[ad_1]

Co-author: **Jacob Bamberger**

Our story begins in the IV century a.C., in Athens. At that time, one of the greatest mind of western philosophy, Plato, was sitting alone in his favourite tavern near the *acropolis*, sipping wine. He was thinking about the problem of *existence*. He wanted to understand what nature, humanity and the universe *are* and why they *are*. “What are celestial bodies made of?” wondered the philosopher. “Clearly, they cannot be made of rocks, as otherwise they would have already fallen! Neither of water, otherwise they would have already dripped on Earth… Air is invisible, so we shall exclude it as well. How about fire? Flames do go up to the sky: this could be a relevant indication! I just need to find a more convincing argument and then I’ll write my scientific article about it”. This article will be known to posterity as *Metaphysics*. One of his achievements was to associate nature’s basic elements (rocks, water, air, fire) with regular geometrical shapes: he was able to *deduce, from simple geometric principles, *that the stars and the moon were neither made of rocks, water, air nor fire! Rather, they needed to be constituted by a 5th element, lighter than fire, that he would call *Aether*.

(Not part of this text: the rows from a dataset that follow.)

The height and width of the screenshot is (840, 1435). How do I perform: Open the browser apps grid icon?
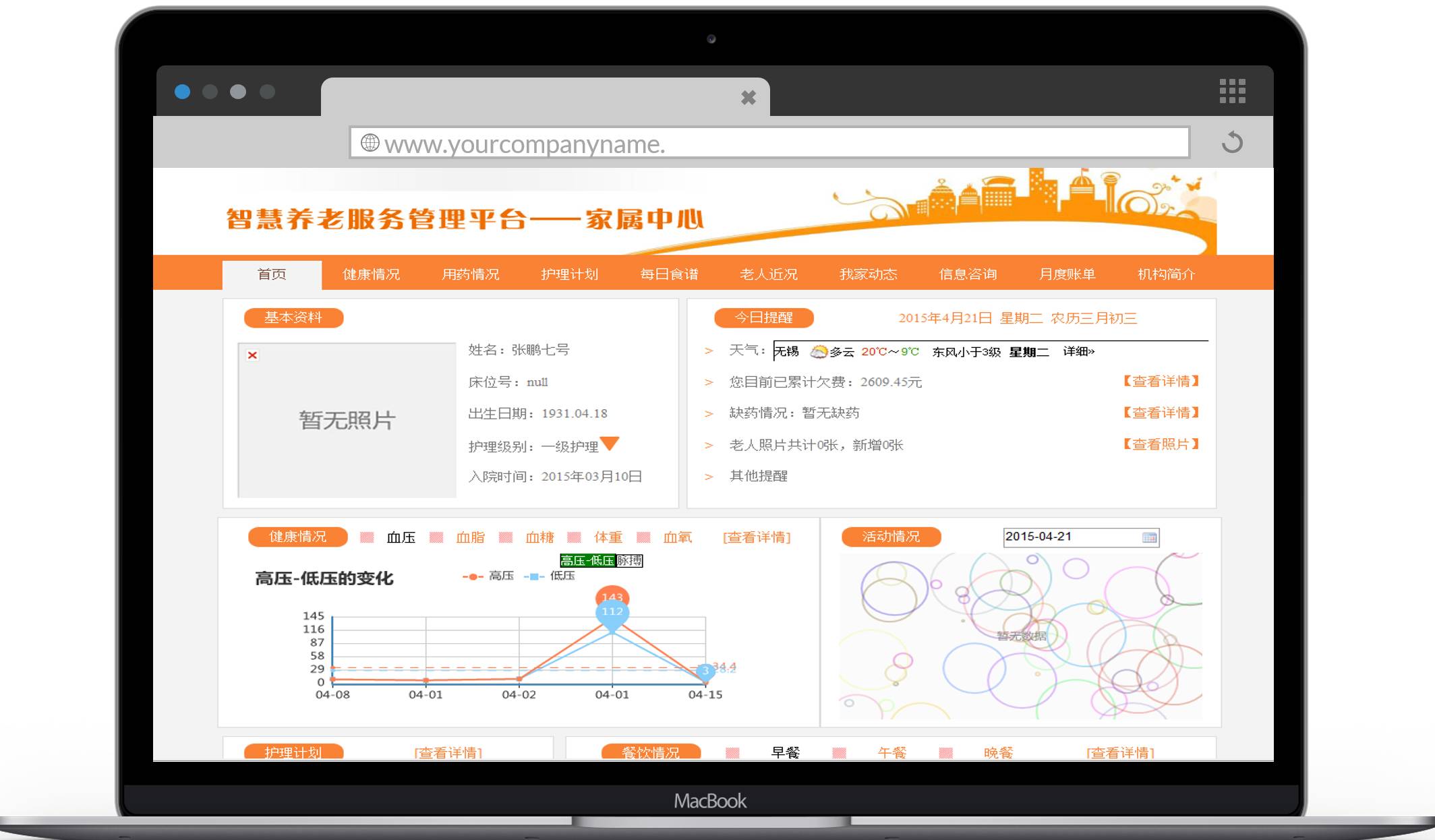tap(1232, 91)
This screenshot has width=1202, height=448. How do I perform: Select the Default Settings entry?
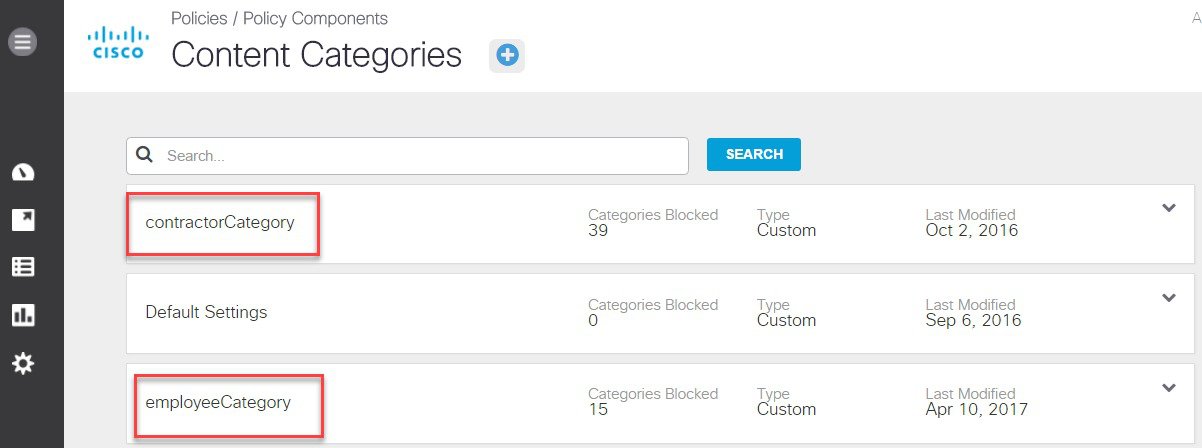click(x=206, y=312)
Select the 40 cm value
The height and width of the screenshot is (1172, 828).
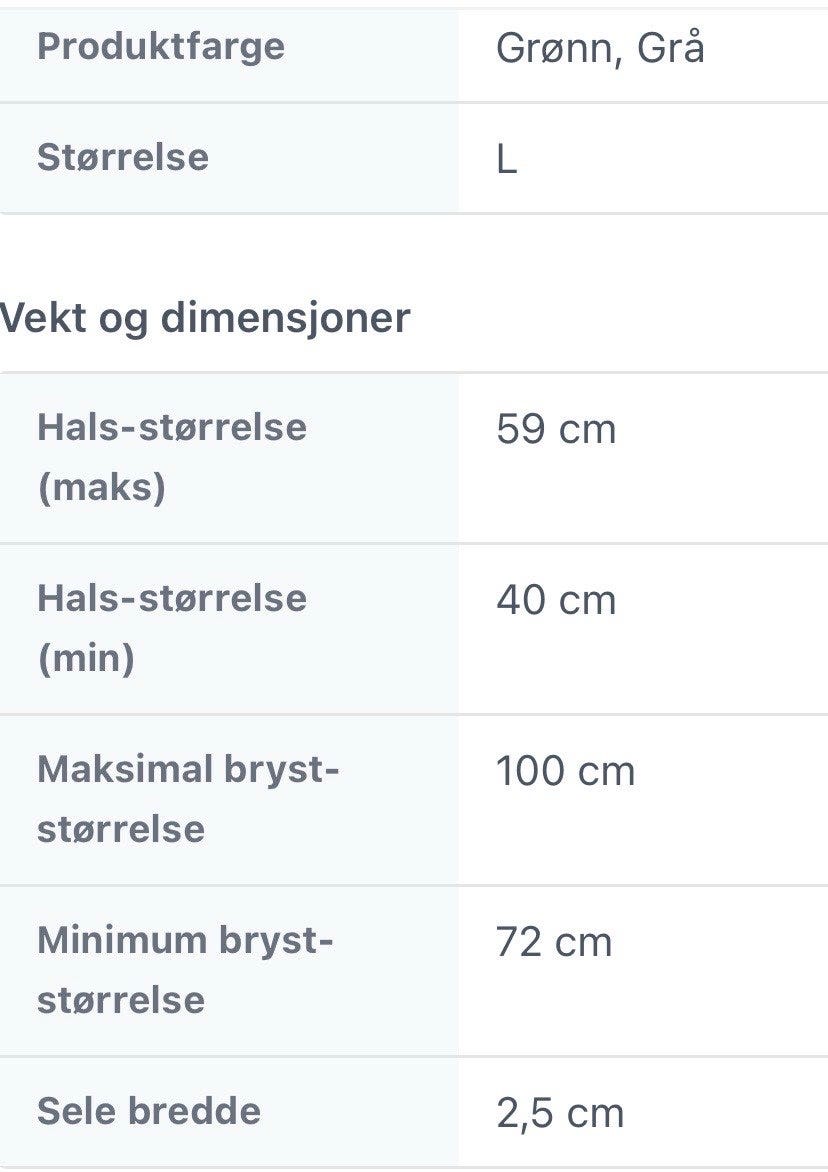556,601
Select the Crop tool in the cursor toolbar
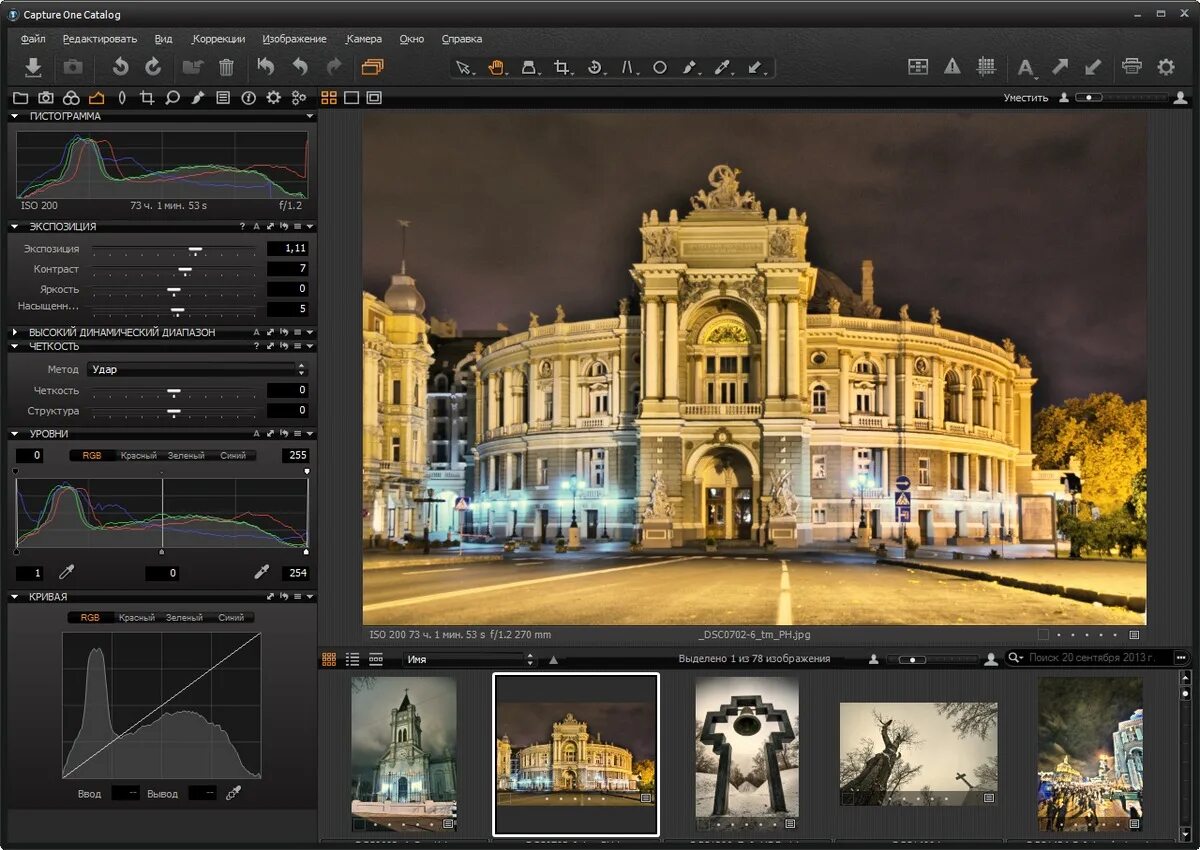 pyautogui.click(x=562, y=67)
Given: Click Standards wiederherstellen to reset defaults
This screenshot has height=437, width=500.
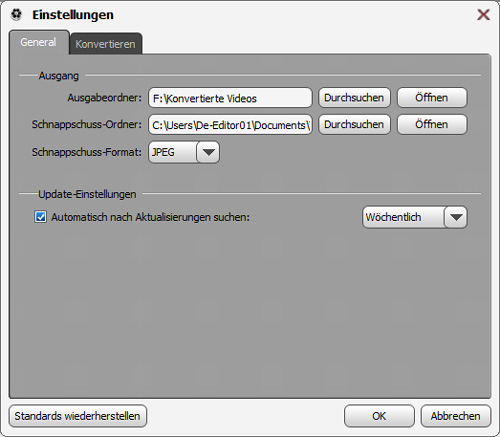Looking at the screenshot, I should tap(78, 416).
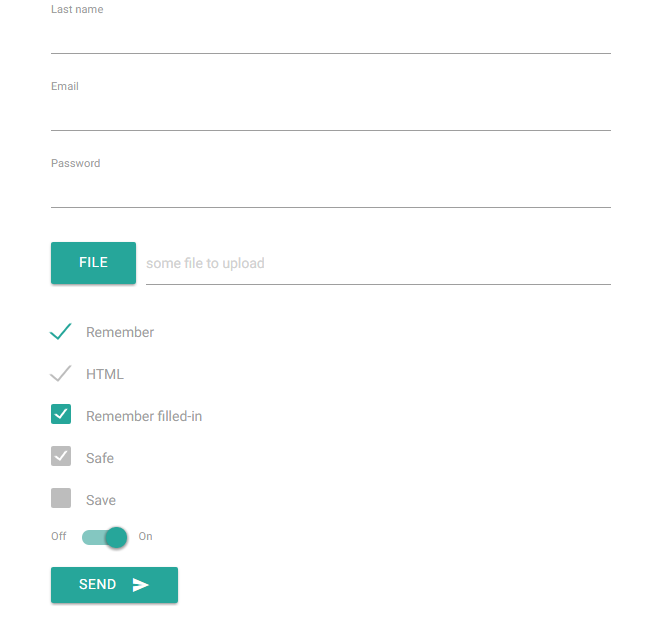
Task: Click the Remember label text
Action: coord(120,332)
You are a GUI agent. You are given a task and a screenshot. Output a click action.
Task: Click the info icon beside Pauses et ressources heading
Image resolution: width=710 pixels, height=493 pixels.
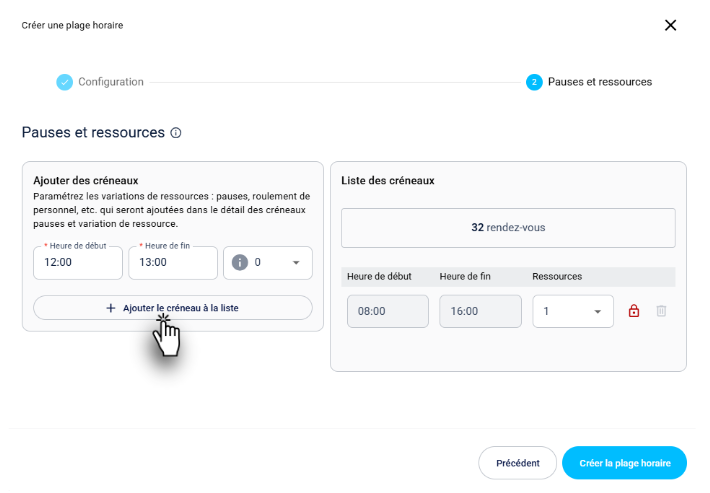click(176, 133)
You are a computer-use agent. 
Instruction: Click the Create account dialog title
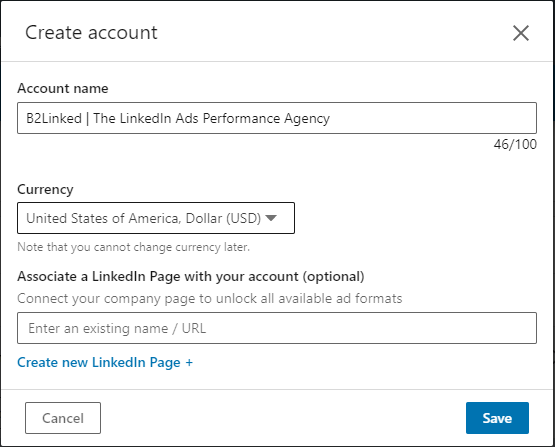(x=91, y=33)
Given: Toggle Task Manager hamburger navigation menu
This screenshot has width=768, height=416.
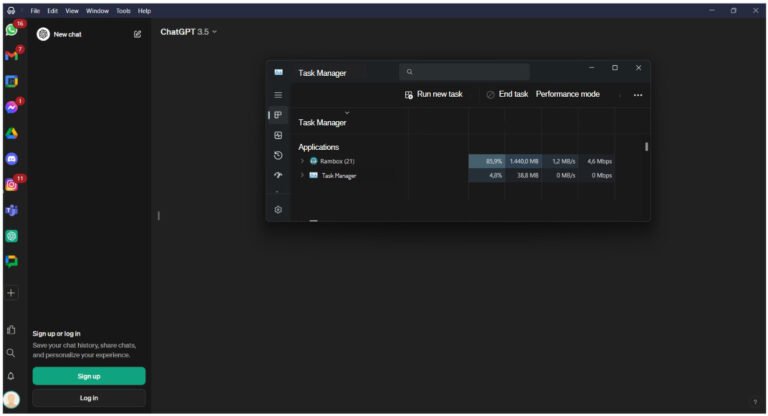Looking at the screenshot, I should point(278,95).
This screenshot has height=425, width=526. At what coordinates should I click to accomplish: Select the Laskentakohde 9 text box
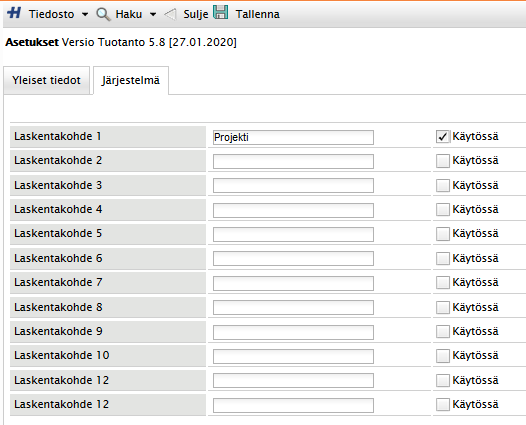(293, 332)
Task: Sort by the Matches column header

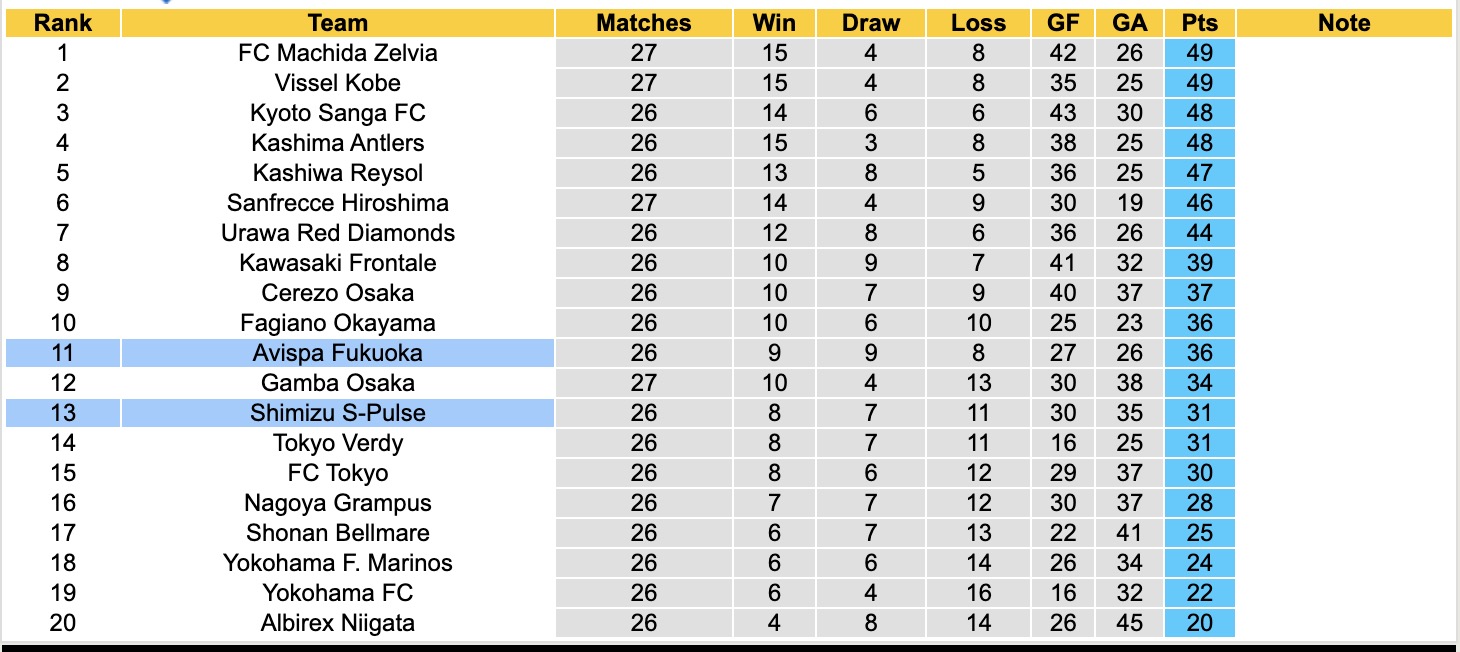Action: point(644,23)
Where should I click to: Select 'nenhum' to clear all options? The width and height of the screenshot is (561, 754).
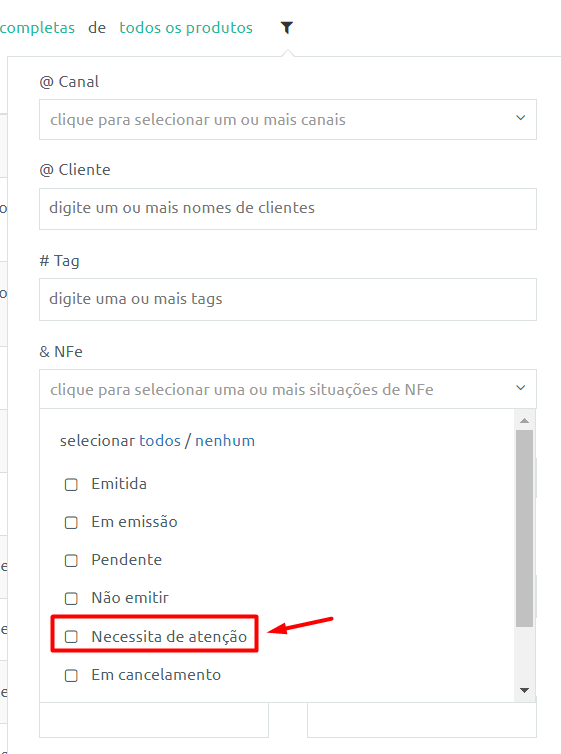pyautogui.click(x=225, y=440)
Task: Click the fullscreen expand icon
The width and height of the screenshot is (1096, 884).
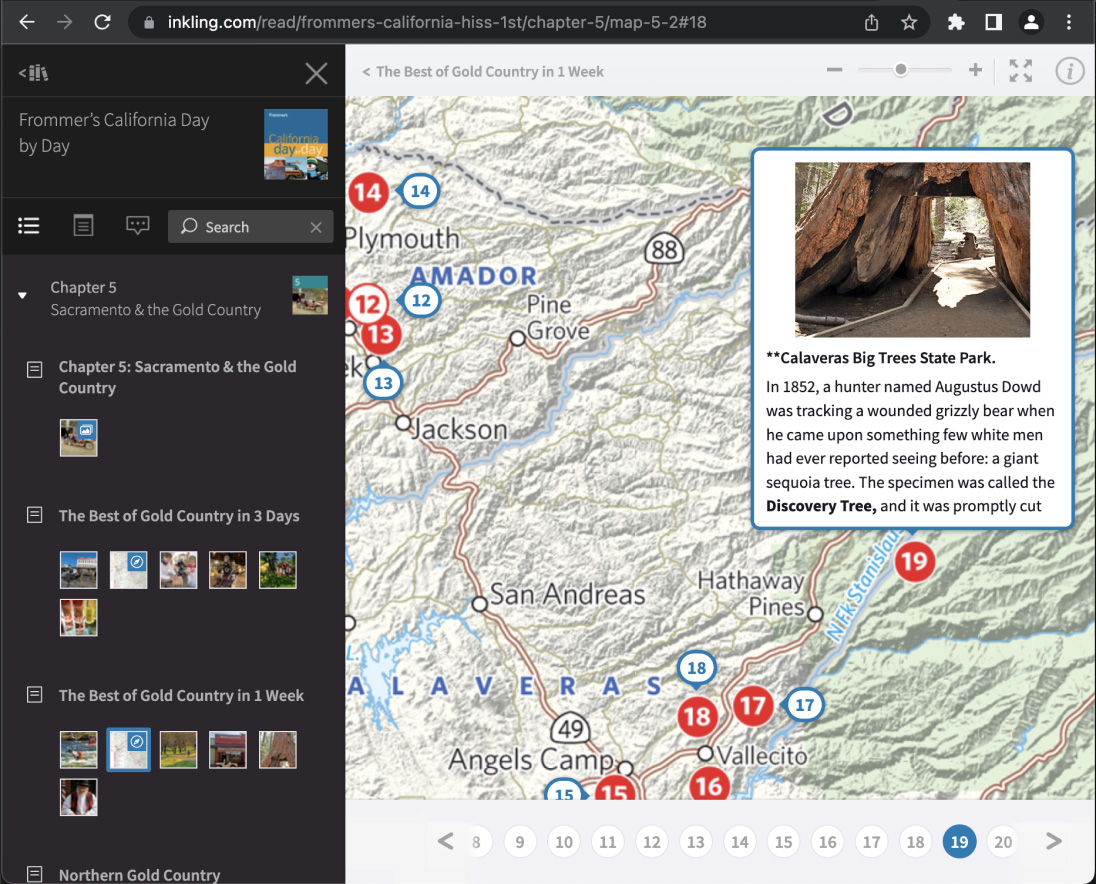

How did Plato reached such conclusion? Well, he (or the mathematicians of the Archimedean school maybe) proved that there are only five regular solids: those that are now known as the platonic solids. The hypothesis was then to associate to each one of them an element of the physical earth: rocks, water, air and fire. And what’s the 5th? And most importantly, where do we find it? To give an answer to this question he concluded that celestial bodies must be made of the 5th element.

What does the above story have to do with natural language? Well, what we are exploring in this article is the **relationship between geometry and language**, and, in particular, if we assume that natural language does have a geometric structure, are we able to exploit it and deduce a geometric definition of the *meaning of a word*? Somehow, we are trying to mimic the reasoning of Plato and hope to discover some new interesting viewpoint on natural language.

**NOTE**: In the next section we are going to show concrete results of word disambiguation: the full notebook with working code can be found here.

Let’s focus on the particular problem of word *disambiguation*. This problem consists of understanding, from the context, whether two homographic words have the same meaning or not.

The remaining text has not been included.